Imola, Cue Press, 2020, pp. 69

Gli sposi del titolo della commedia di David Lescot sono Nicolae Ceausescu e Elena Pitrescu, ossia l’ex presidente della Repubblica Socialista di Romania in carica dal 1967 al 1989 e la moglie, la vera eminenza grigia del regime. Nel testo del drammaturgo francese – anche qualificato regista e musicista legato al prestigioso Théâtre de la Ville – i due personaggi assumono i nomi generici di LUI e di LEI e animano una sequenza di ventotto dialoghi che seguono il percorso storico della loro vicenda umana e politica.

Il linguaggio del testo modella battute scarne, essenziali, funzionali alla creazione di uno spinoso tappeto narrativo giocato sul rimbalzo continuo tra la dimensione pubblica della politica e la sfera delle relazioni private. Nella gestione del potere ricadono i capricci e le manie di una coppia mascherata, la cui azione produrrà il deragliamento drammatico della Romania socialista. La scrittura di Lescot lambisce le sponde del teatro civile, non esprime posizioni ideologiche: tesse un reticolato di immagini cariche di ferocia e di ironia dalle quali emergono i profili di due figure grottesche, a tratti sinistre e ordinarie, deboli e forti.

Aleggia il rimando allo shakespeariano Macbeth nelle dinamiche interpersonali caratterizzate dall’influenza di una donna determinata e capace di sottomettere il marito trasformandolo in invisibile-visibile burattino.

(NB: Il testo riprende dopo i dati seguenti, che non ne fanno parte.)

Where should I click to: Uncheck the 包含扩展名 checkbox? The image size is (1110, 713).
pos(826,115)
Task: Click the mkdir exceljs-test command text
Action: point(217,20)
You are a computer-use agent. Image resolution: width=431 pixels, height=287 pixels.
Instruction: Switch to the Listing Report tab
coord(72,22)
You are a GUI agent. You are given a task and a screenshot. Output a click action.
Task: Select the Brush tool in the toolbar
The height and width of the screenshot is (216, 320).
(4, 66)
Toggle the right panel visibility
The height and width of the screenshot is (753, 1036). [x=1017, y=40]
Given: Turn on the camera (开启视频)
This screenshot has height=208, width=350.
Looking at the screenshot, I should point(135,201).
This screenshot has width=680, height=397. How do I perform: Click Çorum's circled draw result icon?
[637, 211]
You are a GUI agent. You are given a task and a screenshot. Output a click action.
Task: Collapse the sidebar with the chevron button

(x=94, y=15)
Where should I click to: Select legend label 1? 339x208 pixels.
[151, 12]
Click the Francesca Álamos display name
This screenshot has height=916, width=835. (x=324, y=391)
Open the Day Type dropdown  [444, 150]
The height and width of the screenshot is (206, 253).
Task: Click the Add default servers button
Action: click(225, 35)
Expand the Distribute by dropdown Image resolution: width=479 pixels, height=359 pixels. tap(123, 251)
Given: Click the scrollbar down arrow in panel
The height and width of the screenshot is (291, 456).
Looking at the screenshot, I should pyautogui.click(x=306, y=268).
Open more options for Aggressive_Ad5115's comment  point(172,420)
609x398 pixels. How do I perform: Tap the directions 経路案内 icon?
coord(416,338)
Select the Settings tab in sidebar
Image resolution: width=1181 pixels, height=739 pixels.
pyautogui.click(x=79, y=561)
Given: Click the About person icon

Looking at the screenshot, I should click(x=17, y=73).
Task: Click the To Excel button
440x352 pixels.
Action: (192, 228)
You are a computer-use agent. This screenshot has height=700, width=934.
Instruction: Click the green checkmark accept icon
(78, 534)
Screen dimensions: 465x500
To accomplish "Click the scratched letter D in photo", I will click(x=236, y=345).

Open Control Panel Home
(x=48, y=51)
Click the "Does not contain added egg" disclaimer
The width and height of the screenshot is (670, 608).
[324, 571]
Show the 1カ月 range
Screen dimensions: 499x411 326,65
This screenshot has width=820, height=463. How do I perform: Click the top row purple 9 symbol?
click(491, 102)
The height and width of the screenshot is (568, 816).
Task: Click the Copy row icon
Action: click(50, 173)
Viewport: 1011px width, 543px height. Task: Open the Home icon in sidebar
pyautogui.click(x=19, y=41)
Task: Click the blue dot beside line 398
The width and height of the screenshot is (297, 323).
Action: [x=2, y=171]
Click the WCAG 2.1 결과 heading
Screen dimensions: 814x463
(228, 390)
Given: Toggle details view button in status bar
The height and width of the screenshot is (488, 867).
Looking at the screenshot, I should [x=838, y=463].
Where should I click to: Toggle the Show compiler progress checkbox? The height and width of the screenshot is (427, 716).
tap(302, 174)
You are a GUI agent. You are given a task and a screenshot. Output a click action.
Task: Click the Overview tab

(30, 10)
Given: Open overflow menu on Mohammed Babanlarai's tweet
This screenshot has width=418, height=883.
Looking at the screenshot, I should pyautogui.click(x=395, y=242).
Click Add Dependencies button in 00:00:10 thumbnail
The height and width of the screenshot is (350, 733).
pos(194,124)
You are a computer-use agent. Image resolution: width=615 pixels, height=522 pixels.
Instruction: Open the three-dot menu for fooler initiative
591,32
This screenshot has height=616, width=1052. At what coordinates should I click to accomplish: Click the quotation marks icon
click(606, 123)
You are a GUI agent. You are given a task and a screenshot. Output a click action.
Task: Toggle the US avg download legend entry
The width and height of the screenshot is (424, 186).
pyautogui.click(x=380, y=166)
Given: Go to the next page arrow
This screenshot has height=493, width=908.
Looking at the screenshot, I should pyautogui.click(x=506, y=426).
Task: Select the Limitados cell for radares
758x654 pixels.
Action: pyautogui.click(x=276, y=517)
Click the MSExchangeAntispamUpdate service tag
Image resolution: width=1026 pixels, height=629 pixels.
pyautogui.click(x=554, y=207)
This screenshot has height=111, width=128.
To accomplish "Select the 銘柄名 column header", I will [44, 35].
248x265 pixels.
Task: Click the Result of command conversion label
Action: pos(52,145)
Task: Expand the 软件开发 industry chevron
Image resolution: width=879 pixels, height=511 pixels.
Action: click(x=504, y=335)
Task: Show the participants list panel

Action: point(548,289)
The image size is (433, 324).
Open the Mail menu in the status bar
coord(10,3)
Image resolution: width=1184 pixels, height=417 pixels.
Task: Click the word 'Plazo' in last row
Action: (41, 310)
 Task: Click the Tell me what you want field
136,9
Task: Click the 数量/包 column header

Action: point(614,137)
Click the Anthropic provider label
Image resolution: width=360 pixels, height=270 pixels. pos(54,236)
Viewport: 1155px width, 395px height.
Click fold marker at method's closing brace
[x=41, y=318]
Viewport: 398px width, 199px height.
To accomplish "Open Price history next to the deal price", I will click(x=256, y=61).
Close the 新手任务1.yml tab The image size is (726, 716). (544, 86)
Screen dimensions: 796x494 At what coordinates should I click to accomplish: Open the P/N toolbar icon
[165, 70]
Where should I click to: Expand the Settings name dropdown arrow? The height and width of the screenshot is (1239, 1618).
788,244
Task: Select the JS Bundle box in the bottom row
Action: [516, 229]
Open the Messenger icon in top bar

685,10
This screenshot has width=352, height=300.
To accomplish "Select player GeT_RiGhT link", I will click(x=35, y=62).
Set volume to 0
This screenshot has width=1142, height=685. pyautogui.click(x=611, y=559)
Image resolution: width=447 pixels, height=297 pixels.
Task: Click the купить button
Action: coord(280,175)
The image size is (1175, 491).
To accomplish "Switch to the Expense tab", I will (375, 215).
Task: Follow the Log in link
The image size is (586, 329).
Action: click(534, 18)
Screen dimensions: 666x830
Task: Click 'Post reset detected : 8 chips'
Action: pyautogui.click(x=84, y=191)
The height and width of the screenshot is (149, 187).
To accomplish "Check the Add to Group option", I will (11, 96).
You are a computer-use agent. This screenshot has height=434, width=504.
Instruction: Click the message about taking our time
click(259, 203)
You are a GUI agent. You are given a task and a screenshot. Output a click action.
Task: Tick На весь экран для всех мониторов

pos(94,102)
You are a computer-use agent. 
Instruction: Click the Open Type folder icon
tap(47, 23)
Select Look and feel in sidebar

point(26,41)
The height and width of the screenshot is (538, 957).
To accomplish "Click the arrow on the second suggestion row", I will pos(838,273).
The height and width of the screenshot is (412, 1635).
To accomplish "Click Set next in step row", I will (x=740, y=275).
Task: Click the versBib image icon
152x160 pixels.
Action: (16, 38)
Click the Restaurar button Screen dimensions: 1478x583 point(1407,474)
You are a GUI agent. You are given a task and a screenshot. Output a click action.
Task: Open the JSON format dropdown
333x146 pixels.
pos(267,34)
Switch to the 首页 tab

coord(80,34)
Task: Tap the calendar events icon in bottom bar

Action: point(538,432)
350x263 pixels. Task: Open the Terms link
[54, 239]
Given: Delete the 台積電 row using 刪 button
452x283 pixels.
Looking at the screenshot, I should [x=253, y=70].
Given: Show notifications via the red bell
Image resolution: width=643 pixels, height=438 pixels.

Alla fine del loro percorso storico, culminato con la fucilazione di TimiÈ™oara, Gli sposi diventano essi stessi inquietanti burattini della Storia.

Il racconto cronologico si enuclea da quando la coppia si è conosciuta all’inizio della militanza politica nel Partito Comunista, dalla presa del potere di Ceausescu alla morte. In mezzo ci sono quadri di grande forza narrativa che completano la cornice storica ricordando, per esempio, la Primavera di Praga del 68, a proposito della quale LEI chiede:

«Ti decidi o no? Lasci che l’alfiere si faccia mangiare dalla torre senza muovere un dito? Condanni pubblicamente i Russi o condanni vilmente i Cechi?».

Oppure, altrettanto emblematico è un passaggio del quadro 23. Siamo nel 1983.

LEI Allora, cos’è il socialismo?
LUI Non lo so.
LEI È una stanza nera nella quale bisogna cercare un gatto nero.
LUI Ah! Ah! Ah! Ah! Ah! Ah! È veramente buona! Ah! Ah! Ah!
LEI Ma no, non è finita. È in tre parti.
LUI Ah d’accordo.
LEI Seconda domanda: cos’è il socialismo multilateralmente sviluppato?
LUI Non lo so.
LEI È una stanza nera nella quale bisogna cercare un gatto nero.
LUI Non è finita ancora? Non c’è ancora da ridere? Ce n’è ancora una parte?
LEI Sì, ce ne manca una parte: che cos’è la Romania?
LUI Non lo so.
LEI È una stanza nera in cui tutti cercano un gatto nero anche se sanno benissimo che non sta là dentro.
LUI È finita?
LEI Sì.
LUI Ah! Ah! Ah! Ah! Ah! sì bellissima! Ah! Ah! Ah!

Si arriva alle batture finali che culminano nel processo sommario e nella fucilazione de Gli sposi che, dice la didascalia, «rimangono morti per un po’ di tempo, poi si rialzano» e, come due fantasmi, si interrogano su dove possano essere sepolti i loro corpi.

Finalista del Premio Ubu 2019 come migliore spettacolo straniero, il testo di Lescot è stato allestito nel 2018 da Elvira Frosini e Daniele Timpano, ai quali compete la cura e la bella postfazione di questo volume pubblicato dall’intraprendente Cue Press, che si completa con l’introduzione di Attilio Scarpellini, anche autore della traduzione di questa intrigante a appassionante commedia inedita per il lettore italiano.